The hospital is using Compass Bank to handle the refinancing of debt and financing of the expansion, which includes construction of a new emergency department, cancer center, and offices for medical specialists. No county funds are involved in repayment.
For two years, the bonds will follow a monthly variable interest rate after which a fixed interest rate swap is planned with a 30-year term. The current going fixed rate for this scenario if 3.8 percent. Compass Bank plans to buy and hold the bonds for the first seven years and likely will buy the interest swap, as well, Browning said.
County Commissioner David Dhume said support of the hospital is good for the community. As the hospital grows, so does the community, he said. Commissioner Mark Forrest said cheaper money allows the hospital to do more with its funds.

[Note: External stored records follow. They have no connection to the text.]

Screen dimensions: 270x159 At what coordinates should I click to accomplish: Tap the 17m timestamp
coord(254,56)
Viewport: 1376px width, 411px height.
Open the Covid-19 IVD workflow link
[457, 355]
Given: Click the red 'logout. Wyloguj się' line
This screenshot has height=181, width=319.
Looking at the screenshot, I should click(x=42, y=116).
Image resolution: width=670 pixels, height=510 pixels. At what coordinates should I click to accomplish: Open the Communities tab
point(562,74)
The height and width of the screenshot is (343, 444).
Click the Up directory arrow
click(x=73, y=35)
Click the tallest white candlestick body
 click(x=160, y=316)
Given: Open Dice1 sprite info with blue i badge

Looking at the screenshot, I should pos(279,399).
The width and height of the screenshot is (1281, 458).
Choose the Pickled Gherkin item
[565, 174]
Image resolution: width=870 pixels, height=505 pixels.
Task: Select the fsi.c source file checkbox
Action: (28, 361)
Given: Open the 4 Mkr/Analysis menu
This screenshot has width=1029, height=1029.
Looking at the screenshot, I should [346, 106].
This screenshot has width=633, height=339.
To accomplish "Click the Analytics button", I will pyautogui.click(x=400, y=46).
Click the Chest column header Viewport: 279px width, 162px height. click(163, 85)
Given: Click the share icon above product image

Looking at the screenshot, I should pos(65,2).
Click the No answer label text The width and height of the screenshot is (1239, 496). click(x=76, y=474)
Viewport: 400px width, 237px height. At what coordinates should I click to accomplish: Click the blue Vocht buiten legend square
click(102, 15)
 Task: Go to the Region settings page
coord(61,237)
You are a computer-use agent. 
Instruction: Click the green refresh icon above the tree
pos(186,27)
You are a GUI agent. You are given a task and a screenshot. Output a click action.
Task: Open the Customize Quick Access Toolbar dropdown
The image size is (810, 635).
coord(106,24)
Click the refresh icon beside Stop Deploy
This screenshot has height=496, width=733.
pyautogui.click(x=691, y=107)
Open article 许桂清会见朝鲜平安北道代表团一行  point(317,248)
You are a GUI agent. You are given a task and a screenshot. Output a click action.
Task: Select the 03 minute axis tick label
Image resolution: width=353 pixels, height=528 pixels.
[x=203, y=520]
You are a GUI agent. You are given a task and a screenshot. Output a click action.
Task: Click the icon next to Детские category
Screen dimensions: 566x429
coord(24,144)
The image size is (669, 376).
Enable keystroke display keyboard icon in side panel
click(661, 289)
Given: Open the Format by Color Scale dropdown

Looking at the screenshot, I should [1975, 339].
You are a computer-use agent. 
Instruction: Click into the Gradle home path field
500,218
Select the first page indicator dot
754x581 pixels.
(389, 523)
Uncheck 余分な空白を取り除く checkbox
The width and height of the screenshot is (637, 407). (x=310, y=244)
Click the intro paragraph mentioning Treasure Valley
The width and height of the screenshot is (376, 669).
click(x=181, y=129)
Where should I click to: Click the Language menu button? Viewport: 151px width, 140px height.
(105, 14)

In other action, the commissioners, who also serve as the county park board, approved funding for two projects at the Little Darby Nature Preserve, located east of Plumwood in Monroe Township.
Capabilities Inc., an organization that helps youths build life and job skills, is committing four or five teens to perform volunteer work in the London area June 5-29. During good weather, the teens will apply herbicides to invasive honeysuckle at the 214-acre property. During bad weather, they will perform indoor tasks for the city of London.
Julia Cumming, who works for the Madison County Soil and Water Conservation District and serves as a consultant to the park board, asked for $300 to outfit the crew with a pump sprayer, chemicals, gloves, and disposable coveralls. A representative of the state Forest Service will be on hand to train and help the teens.
The commissioners also approved setting aside $175 for shelters and stakes to protect newly planted burr oak trees from deer damage. The row of trees sits between the preserve’s prairie area and a farm field. Jerry Miller, a volunteer with the Friends of Madison County Parks and Trails, initiated the project.
In general discussion, Forrest raised the possibility of creating an annual budget for the park board to cover such expenses in the future. He said it wouldn’t be big, but it would be a start.